Ad-libbing hinders ‘Deja Vu’

Greg Jerrett

We live in a culture spoon-fed on explosions, stunts, car chases and various other shiny objects used to keep our short attention spans from drifting during the average 90-minute piece of dung commonly referred to as a “blockbuster.”

Independent films are about the only things keeping American film-making semi-legitimate. Unfortunately, they rarely draw huge audiences because they offer conversations and little action which is not cerebral or emotional.

Henry Jaglom has been a seminal influence in independent films since the early ’70s. He creates a unique brand of realistic, emotional dramas his way.

He controls the funding and the ultimate product. The “director’s cut” is what you get the first time you see it — not 10 years after the film becomes a cult classic.

Jaglom’s latest feature is “Deja Vu,” the story of a young American woman named Dana (Victoria Foyt) who meets an older French woman (Aviva Marks) while traveling in Jerusalem.

The French woman tells Dana the story of her one true love and how he left her at the end of World War II, never to return.

She gives Dana a pin which was given to her by her lover before she mysteriously disappears. On a whim, Dana travels to Paris in hopes of returning the pin to the woman, whose name she doesn’t even know.

She has a vision of a man from a jeweler’s shop in Paris. Dana goes to Dover, England, where she meets Sean (Stephen Dillane), and becomes inexplicably drawn to him.

Finding herself unable to go through with the affair, she leaves Dover and moves on to London to meet her fianc‚ and begin their “pre-honeymoon” at the house of a family friend.

Much to Dana’s surprise, she finds that Sean has been invited to spend the weekend in the same house. The coincidence is so astonishing that the idea of fate ordaining their meeting becomes a serious consideration.

Also spending the weekend is Skelly (Vanessa Redgrave) who encourages Dana to not give up an opportunity for love just because it is inconveniently timed. She argues that because you never know if you will be able to have another shot at love, each opportunity must be thoroughly exploited.

Jaglom likes to see reality brought to the screen; he eschews conventional Hollywood practices as plastic.

The problem is that in his attempt to make everything feel as real as possible, the movie comes off feeling too much like one of those “In Search of Bigfoot” documentaries from the ’70s, where “Hawaii Five-O’s” Dano just happens to show up in the middle of the Pacific Northwest wondering what is going on.

Though some of the scenes did have a genuine feel, as if we were watching these people secretly, most of the time it was less compelling than an episode of “The Real World.”

The problem is that this is a movie. It isn’t real, and the audience knows that. The performances felt wooden and completely false at times.

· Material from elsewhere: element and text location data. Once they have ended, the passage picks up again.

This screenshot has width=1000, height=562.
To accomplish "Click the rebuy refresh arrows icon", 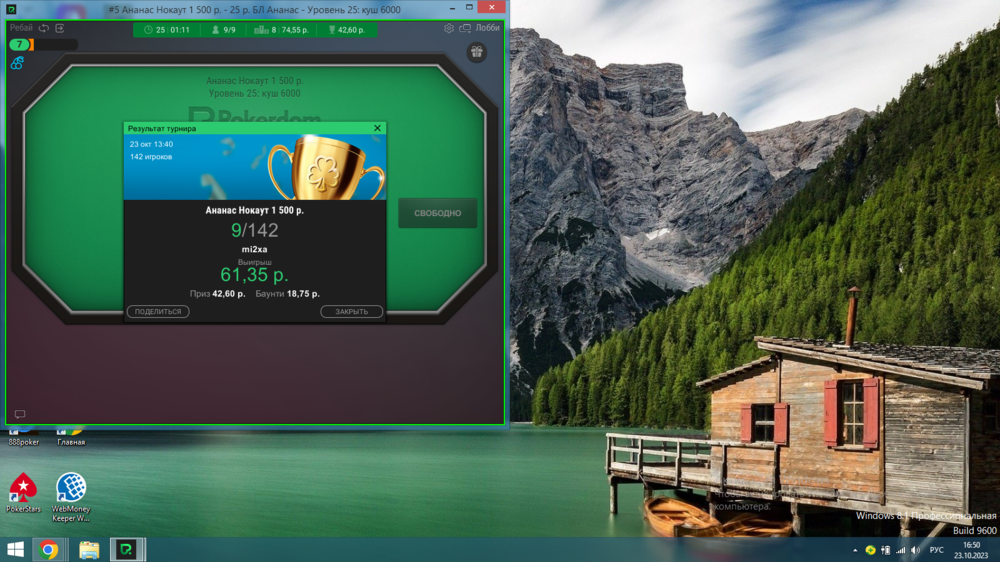I will click(44, 29).
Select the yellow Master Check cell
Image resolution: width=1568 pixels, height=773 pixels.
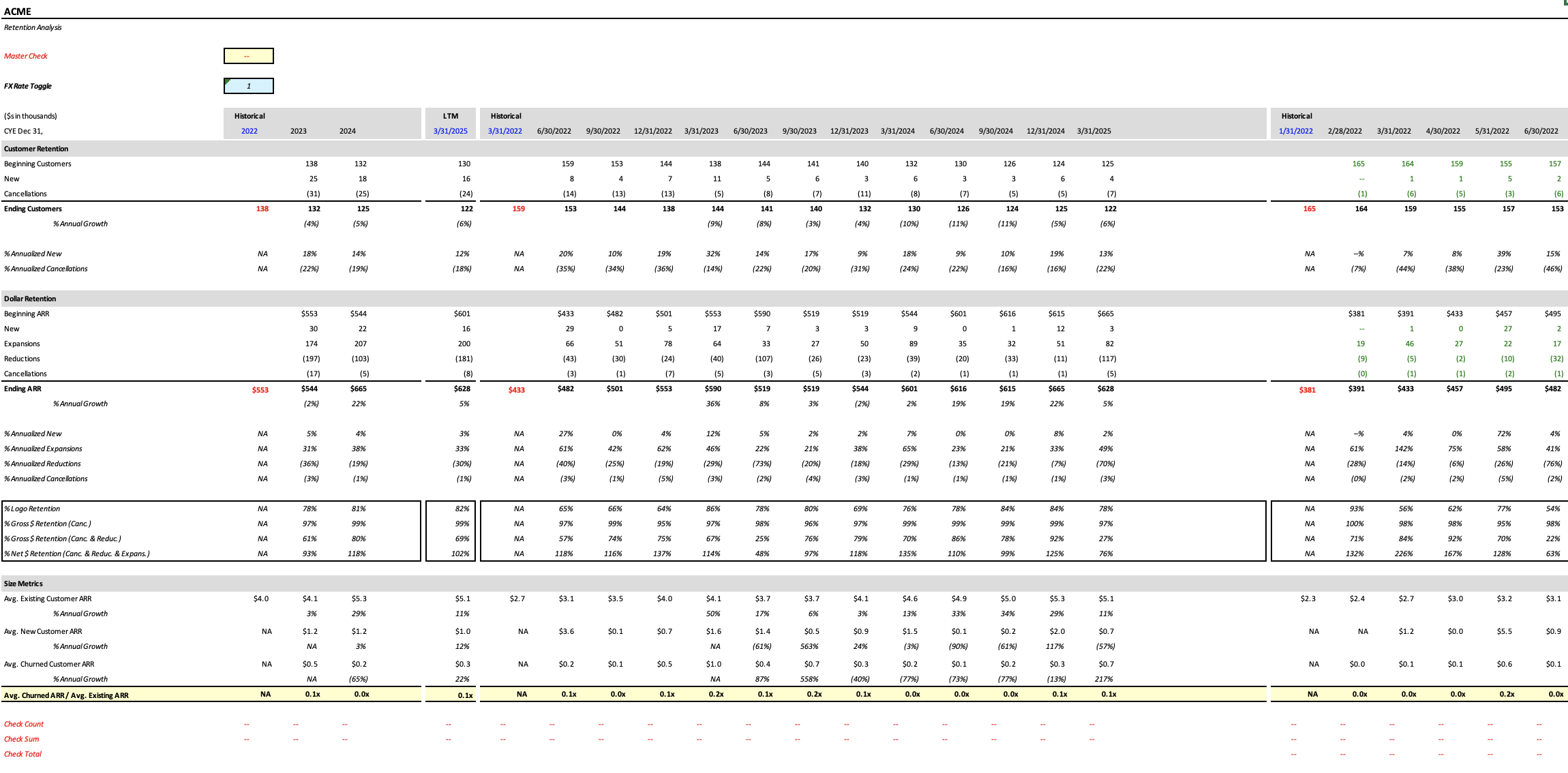pyautogui.click(x=249, y=56)
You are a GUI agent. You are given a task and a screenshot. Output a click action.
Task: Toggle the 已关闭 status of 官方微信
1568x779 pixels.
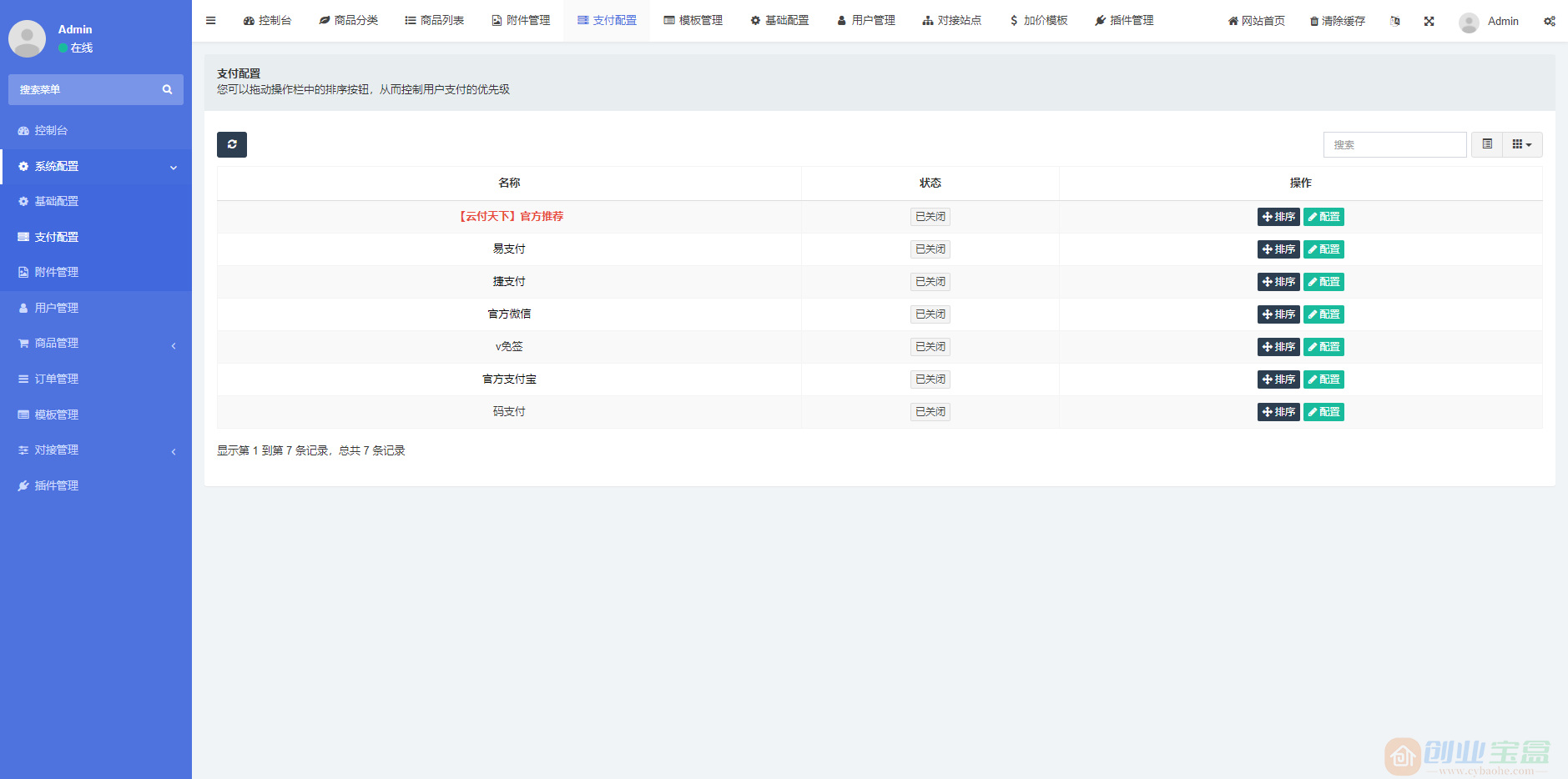coord(929,314)
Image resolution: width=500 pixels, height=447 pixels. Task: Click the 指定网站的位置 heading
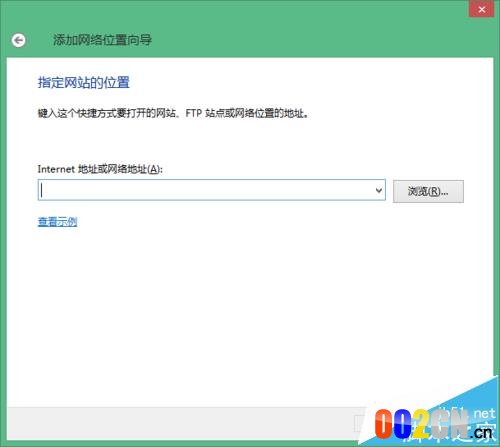coord(84,83)
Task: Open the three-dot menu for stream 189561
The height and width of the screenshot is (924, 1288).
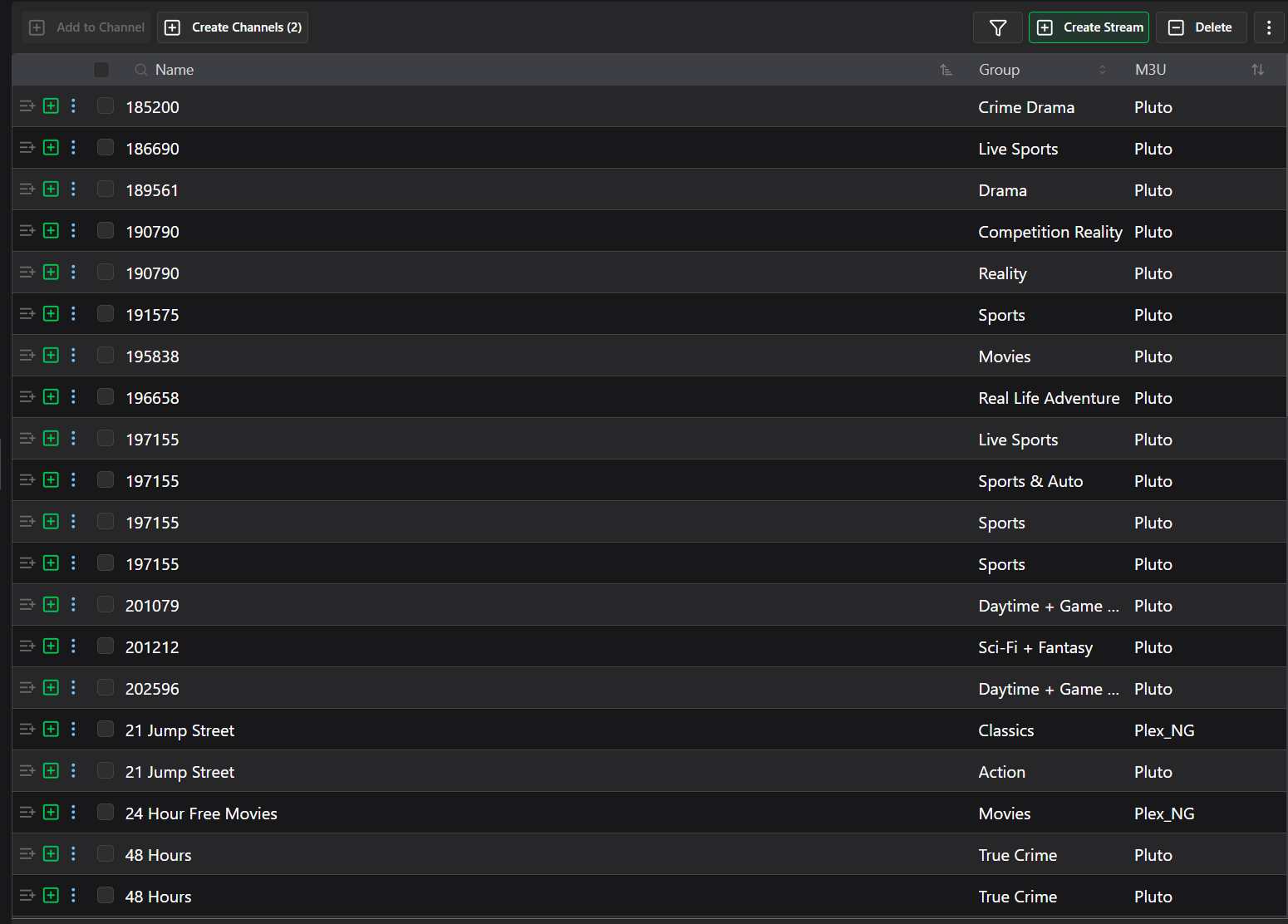Action: [73, 189]
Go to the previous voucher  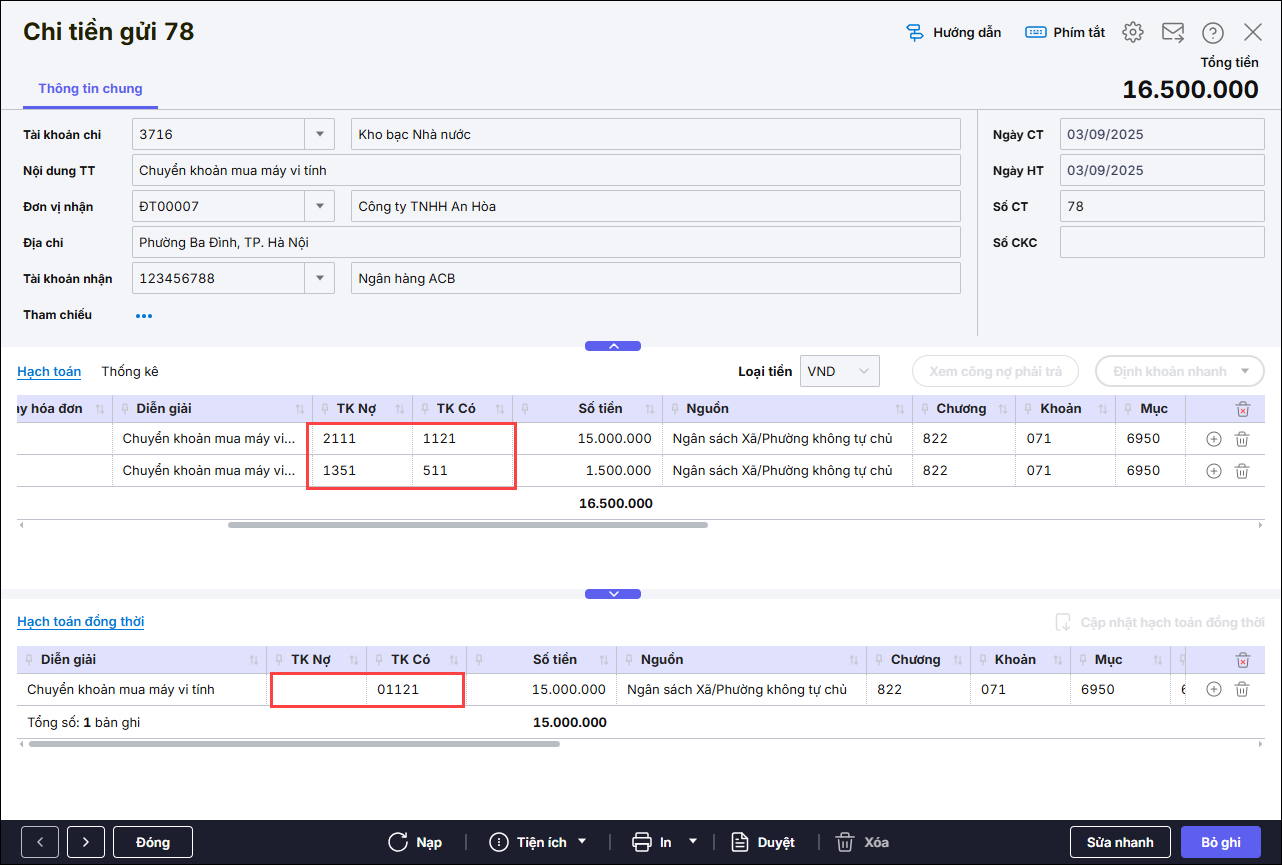(x=40, y=842)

In real life, people don’t make up their lines as they go, and they don’t take a few seconds to find out what their gut is telling them to do before doing it; they just do it.

Real life is spontaneous, not ad- libbed.

The concept of “strange things happening when love is involved” is an intriguing one, and this story might have been more compelling had it not been for the actors getting in the way.

The best performance of the movie by far is that of Vanessa Redgrave, with her telling a story about being a little girl in the hospital during the war. The story was taken from Redgrave’s own life, and you will find yourself drawn in.

But the problem is that it has little to do with the film, and when things get back on track, you wish Redgrave had some more stories to tell.

Foyt was completely unsympathetic. Most of the time you won’t care if she ever finds love or not because she gives us no reason to care about her. She invokes no sympathy — quite the opposite. What is she doing even considering another man while she is on her honeymoon?

She is actually very un-likable, and any attempt to engender the interest of the audience in her future feels like the worst kind of assumption.

The ending is like a rejected “Night Gallery” script that is supposed to make us all ooh and ah. More likely, you will think, “This would be impressive … if this were Jaglom’s first movie.”

3 stars out of five


Greg Jerrett is a graduate student in English from Council Bluffs.